Monday, May 26, 2003

20/05/2003 My New Apartment

I recently moved. For the last year and a half, I’ve been living in a company apartment. For those unfamiliar, the big English schools (and some of the small ones) give their teachers apartments to live in while they stay in Japan, and most even furnish them. Finding an apartment in Japan is not easy, and it’s especially not easy for non-Japanese. A friend of mine, who has a Japanese girlfriend, lived in Okayama, a semi-large city in the Western part of Japan. When they went apartment hunting she would call ahead and make the arrangements, but when they both showed up, a lot of the real estate agents would say that they couldn’t live here. Some would offer excuses why, but some did come straight out and say it was because he was a foreigner, and they didn’t want a foreigner living here.
Nagoya, where I live, is a bit more cosmopolitan and I didn’t have too much finding an apartment with my girlfriend.

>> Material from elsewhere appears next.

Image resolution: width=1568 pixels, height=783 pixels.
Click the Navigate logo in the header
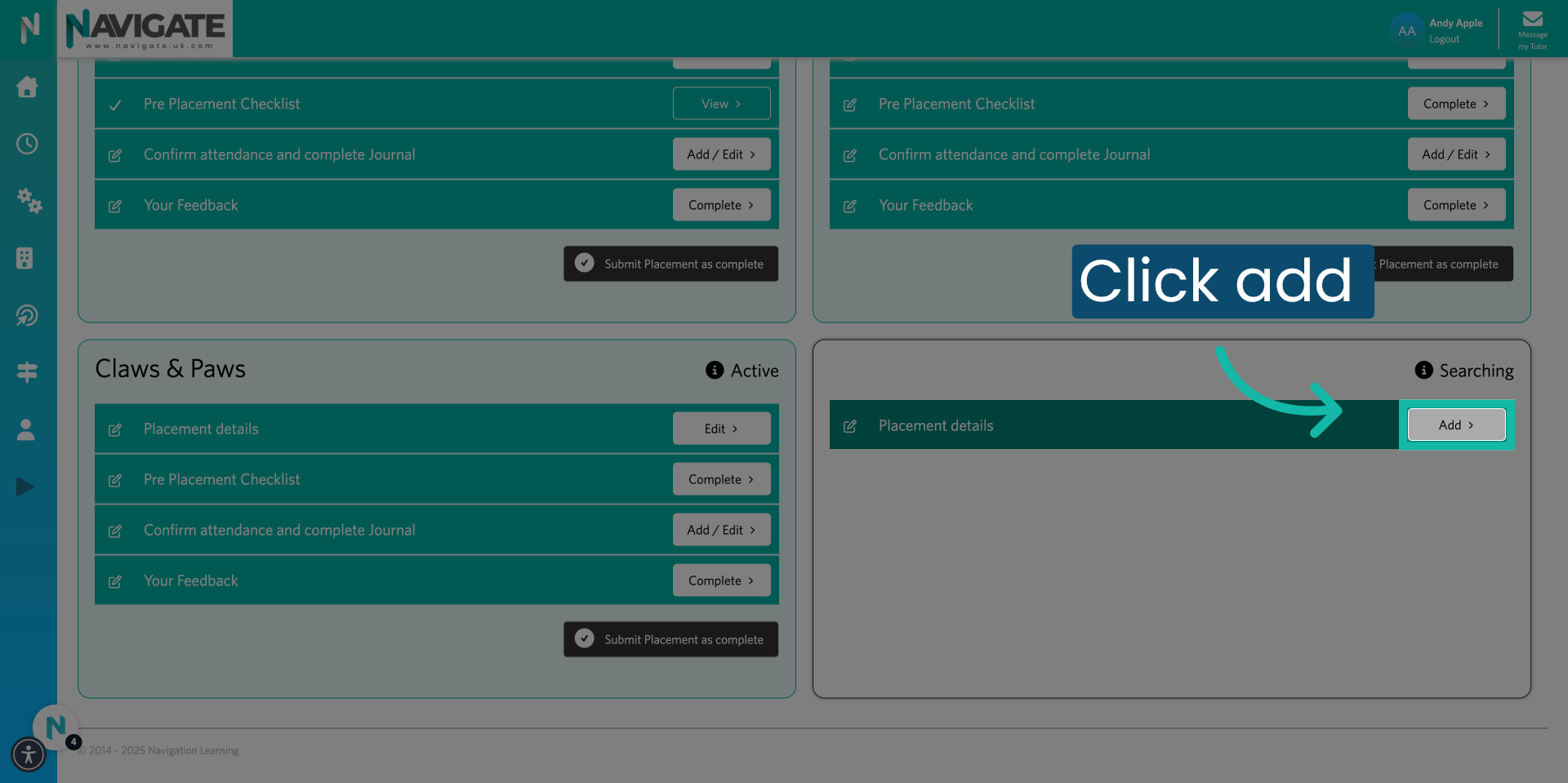(x=145, y=29)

We moved into a government assisted apartment, which in North America would conjure images of crack slums, but in Japan it’s the opposite. Well, it’s not posh - it’s five large buildings together so it has a project feel, and the buildings are as about as ugly as most buildings in Japan, but the apartment itself is very nice. I can actually eat, sleep, and watch TV in different places. My old apartment had one room - a small kitchen (one burner and a sink), a toilet and a shower, a closet for the laundry machine, and one room, which served as dining room/bed room/living room/command centre. My new apartment has three rooms, a large kitchen, a washroom separate from the shower/sink (which is Japanese style) and a nice hallway, two balconies, one with a view of a park and the city.
The only drawback - it’s up a slight hill, so the trek home is a bit ardours. Also, we have to wait 3 months to get parking for my fiancé’s car. And we are bit further out from the city, but not that much.
But it’s still nice to eat in one room and sleep in another. I almost feel like a real person.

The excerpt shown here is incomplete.